All entries below must be given again word for word.
Data to examine START
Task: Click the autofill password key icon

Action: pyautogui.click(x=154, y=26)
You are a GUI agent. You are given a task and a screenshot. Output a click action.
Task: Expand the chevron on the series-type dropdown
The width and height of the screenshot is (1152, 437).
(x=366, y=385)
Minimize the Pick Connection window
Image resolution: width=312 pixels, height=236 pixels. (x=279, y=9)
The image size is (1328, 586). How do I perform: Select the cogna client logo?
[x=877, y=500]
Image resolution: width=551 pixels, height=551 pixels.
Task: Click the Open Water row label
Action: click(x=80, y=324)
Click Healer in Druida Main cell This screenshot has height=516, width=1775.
Data to examine END
Answer box:
Task: Click the autofill password key icon

Action: pyautogui.click(x=154, y=26)
You are a GUI agent. You are given a task and a screenshot. Output a click action.
Task: Expand the chevron on the series-type dropdown
The width and height of the screenshot is (1152, 437).
(x=366, y=385)
Minimize the Pick Connection window
Image resolution: width=312 pixels, height=236 pixels. (x=279, y=9)
The image size is (1328, 586). How do I perform: Select the cogna client logo?
[x=877, y=500]
Image resolution: width=551 pixels, height=551 pixels.
Task: Click the Open Water row label
Action: click(x=80, y=324)
Click Healer in Druida Main cell This screenshot has height=516, width=1775.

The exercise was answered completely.